小さなドアを開いて店内に入ると、薄暗く狭い空間にはカウンターとその前に並べられた高脚の丸い椅子があった。
椅子の台に爪先を乗せて椅子に座ると、今まで私を支えていた脚は解放されて自由のみになった。
私は脚を組み、両肘をカウンターについて手を合わせると、チョッキ姿のバーテンさんにお酒とツマミを注文した。
私はお友達にメールを送信する。
誰か暇人はいないかしら?
暫くすると目の前に細長いグラスとピーナッツが差し出された。
右手でグラスを掴み、軽く一口、口に含ませた。よく冷やされた爽やかな喉ごしに魔法の薬が混ぜ合わさったドリンクは私に人心地付かせた。左手で小皿に盛られた数種類のピーナッツを口の中にポンと投げやる。頬張り終わると、またドリンクを飲む。
チリンチリーン。
店のドアが開き、別のお客さんが入って来た。
コツコツコツ。
彼は無言で私の隣の椅子に座ると何やら注文を重ねた。
ここはショットバー。
1、2杯お酒を飲んで、飲み終わればさっとお店を出て行くほんのつかの間の場所。
誰に気兼ねをすることもない。
彼は注文した品が出て来るまで暇をもてあましたらしく、私に話掛けて来た。
「新顔さんですね?ここは初めてですか?」
「ええ」
「僕は偶にここには立ち寄るんですよ」
「そう」
「こういうところには良く来るの?」
「ええ、偶に」
私は視線を逸らして、置いてあったグラスを手に取り、彼に横顔を見せてお酒を飲んだ。
「あ、ごめんなさい。まだ貴方のお酒がありませんでしたね」
シェーカーの軽快な音が鳴り終わり、バーテンさんが彼に三角形のグラスに注がれたお酒を差し出した。
「乾杯してもらっても良いですか?」
「ええ、良いですよ。でも、何に?」
「そうだな。貴女に」
「じゃ、私は貴方に」
カシャン。
薄いガラス製のグラスが綺麗な音色を立てた。
「良かったら、ピーナッツを食べませんか?注文したんだけど少し量が多くて」
「あはは。そうかもしれませんね。ここのマスターは気前が良いですから。じゃ、遠慮無く頂きます」
カウンターの片隅でマスターは洗い物をしながら微笑んでいた。
「そうだ、夕食はもう済ませましたか?」
「え?」
「あ、いえ。まだでしたら、一緒にどうかと思って」
「はあ」
「近くに美味しいお店があるんですよ。」
「・・・」
「初対面じゃ。行き難いですよね」
メールの返信はまだ誰からも来ない。
今夜の予定があるわけでもなし・・・。
「いえ、ご一緒させて下さい」
「本当ですか!じゃ、早速行きましょう」
彼はグラスに残っていたお酒を一気に飲み干すと私をエスコートしてショットバーを出た。
残されたのは私の飲みかけのグラスとピーナッツが数個だけ・・・。
彼が案内してくれたのは静かな曲が流れている大人のムードが漂うダイニングバー。
仄かな薄明かりが天井のスポットライトから店内を照らしていた。テーブルの横に置かれたオレンジ色のスタンドライトが手元を明るく照らしていて、近寄らなければ相手の顔がよく見えない。男女連れのカップルということで店員さんが気遣ってくれたようである。
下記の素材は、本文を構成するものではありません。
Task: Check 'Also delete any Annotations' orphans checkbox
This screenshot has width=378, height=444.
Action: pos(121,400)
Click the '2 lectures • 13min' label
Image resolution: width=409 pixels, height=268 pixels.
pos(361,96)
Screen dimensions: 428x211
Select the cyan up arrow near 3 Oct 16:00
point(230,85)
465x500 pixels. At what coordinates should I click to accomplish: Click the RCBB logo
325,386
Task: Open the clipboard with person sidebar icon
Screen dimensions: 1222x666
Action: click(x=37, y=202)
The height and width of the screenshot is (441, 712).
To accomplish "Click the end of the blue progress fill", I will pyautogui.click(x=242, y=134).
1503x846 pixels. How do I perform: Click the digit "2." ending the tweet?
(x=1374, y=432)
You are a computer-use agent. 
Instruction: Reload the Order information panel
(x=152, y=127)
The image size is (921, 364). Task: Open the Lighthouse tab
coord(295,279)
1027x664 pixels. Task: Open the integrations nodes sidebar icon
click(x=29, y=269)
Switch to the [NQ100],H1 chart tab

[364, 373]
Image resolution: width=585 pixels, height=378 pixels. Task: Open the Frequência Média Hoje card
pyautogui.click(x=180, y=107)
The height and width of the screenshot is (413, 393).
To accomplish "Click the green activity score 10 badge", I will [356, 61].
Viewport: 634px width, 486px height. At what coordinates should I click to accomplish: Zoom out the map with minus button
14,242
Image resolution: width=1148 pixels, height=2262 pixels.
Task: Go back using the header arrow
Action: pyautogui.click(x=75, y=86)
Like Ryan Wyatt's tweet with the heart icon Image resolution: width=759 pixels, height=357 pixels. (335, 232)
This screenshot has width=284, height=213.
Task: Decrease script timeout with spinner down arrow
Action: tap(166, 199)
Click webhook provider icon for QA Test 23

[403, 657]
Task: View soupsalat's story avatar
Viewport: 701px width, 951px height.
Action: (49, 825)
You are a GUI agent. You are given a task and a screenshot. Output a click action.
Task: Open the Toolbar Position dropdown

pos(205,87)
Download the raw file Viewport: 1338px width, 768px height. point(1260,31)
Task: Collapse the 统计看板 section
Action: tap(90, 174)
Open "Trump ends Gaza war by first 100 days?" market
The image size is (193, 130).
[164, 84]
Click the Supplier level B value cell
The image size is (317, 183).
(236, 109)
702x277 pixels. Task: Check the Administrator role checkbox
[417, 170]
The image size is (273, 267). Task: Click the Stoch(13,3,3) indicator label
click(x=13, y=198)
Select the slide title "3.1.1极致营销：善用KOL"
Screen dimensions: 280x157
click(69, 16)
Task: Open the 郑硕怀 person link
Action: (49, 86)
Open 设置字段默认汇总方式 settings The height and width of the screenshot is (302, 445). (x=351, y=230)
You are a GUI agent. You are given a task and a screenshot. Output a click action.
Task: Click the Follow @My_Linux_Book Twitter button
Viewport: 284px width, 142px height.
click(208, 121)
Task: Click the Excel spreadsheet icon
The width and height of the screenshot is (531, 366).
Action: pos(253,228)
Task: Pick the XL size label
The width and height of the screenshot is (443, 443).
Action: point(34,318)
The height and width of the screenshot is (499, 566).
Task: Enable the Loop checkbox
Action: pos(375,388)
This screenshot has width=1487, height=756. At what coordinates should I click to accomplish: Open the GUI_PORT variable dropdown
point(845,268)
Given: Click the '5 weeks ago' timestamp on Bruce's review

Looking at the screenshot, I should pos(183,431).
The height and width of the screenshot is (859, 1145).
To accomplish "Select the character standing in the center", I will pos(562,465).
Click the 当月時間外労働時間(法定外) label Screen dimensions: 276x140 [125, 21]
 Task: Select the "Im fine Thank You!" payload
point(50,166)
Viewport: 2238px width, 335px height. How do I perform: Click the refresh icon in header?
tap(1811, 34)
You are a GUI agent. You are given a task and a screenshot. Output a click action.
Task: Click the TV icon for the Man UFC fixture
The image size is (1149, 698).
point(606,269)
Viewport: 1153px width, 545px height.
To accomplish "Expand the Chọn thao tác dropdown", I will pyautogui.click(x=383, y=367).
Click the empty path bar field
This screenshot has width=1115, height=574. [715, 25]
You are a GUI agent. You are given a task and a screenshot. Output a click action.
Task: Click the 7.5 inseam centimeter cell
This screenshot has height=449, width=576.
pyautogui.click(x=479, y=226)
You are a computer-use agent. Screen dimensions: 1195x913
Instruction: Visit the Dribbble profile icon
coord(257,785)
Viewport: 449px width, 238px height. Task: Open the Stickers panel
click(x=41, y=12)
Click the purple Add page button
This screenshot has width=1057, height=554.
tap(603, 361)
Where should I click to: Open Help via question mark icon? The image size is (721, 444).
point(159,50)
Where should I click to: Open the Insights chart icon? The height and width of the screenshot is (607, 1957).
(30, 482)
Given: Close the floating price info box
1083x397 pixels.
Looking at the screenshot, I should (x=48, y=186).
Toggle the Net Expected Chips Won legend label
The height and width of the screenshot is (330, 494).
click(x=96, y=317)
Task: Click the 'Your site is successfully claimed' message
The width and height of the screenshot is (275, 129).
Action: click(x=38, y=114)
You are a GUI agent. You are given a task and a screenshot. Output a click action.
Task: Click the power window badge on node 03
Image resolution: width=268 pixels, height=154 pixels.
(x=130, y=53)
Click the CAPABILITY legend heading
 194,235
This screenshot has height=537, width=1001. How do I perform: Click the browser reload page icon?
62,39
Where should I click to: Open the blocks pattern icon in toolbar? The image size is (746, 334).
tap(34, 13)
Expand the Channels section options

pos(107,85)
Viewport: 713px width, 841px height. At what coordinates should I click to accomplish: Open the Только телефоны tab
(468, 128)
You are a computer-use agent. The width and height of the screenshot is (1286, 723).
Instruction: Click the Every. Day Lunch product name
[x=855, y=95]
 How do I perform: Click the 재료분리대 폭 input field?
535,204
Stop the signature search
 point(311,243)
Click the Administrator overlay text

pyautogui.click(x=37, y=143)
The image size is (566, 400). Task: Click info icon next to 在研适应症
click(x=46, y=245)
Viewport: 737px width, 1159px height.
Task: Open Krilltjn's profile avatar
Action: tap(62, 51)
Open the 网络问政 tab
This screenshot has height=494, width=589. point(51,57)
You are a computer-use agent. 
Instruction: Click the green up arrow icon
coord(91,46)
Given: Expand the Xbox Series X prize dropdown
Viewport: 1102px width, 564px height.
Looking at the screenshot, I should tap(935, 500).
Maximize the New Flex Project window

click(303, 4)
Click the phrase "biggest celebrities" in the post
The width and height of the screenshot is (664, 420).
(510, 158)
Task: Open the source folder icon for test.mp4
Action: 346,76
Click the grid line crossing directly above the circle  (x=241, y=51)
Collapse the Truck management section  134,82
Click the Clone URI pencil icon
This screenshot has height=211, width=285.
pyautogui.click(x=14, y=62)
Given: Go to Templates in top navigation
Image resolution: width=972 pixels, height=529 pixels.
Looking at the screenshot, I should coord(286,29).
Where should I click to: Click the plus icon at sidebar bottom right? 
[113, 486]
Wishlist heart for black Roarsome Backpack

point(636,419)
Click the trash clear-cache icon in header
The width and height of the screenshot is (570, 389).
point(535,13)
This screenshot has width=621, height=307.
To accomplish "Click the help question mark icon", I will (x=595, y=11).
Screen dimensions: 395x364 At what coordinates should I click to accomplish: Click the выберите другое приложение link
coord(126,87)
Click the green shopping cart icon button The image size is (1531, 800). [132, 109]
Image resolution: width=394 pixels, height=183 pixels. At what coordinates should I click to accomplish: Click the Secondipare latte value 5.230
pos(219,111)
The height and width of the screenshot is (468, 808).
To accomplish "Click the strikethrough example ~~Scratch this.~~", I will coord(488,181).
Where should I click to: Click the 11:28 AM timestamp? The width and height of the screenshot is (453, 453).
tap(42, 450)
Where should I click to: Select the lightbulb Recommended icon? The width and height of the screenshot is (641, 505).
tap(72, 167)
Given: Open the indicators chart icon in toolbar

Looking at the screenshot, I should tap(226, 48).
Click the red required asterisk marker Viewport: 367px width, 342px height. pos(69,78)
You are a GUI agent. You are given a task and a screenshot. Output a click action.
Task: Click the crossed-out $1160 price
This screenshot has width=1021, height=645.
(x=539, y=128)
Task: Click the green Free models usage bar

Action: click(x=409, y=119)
時折、離れた場所から人々の話し声やら、笑い声が聞こえていたが店内の端に席を用意してくれた。私は魚料理をメインに前菜と白ワイン、それとデザートを、彼は肉料理を注文した。
「あの、お名前は?」
私は相手の名前を聞いていなかったことに気付いて訪ねてみた。
「そう言えば、自己紹介をしていませんでしたね」
「私は佳穂」
「僕は大林と言います。アパレル関係の仕事をしているんです」
「アパレル?デザイナーさん?」
「いえいえ、売り歩くんですよ」
「あ、なるほど」
「あれ?佳穂さんってどこかで聞いたような・・・」
「きっと、ありふれた名前なんですね」
彼の身嗜みがしっかりして、好感が持てたのはそういうお仕事をしているからだと納得した。
前菜を食べながら、彼は話を始めた。
「僕、R.O.H.A.Nってオンゲーをやっているんです」
「オンゲー?」
「オンラインで遊べるゲームのことです。数年前からやっているんですけど、やり始めるとなかなかはまるんですよ」
「まあ、そんなに面白いんですか?」
「ええ、偶にしかやらないのでなかなか先には進まないんですけど」
私はショットバーで飲んだアルコールもすっかり醒めていて、初めて聞く彼の話に会話を合わせた。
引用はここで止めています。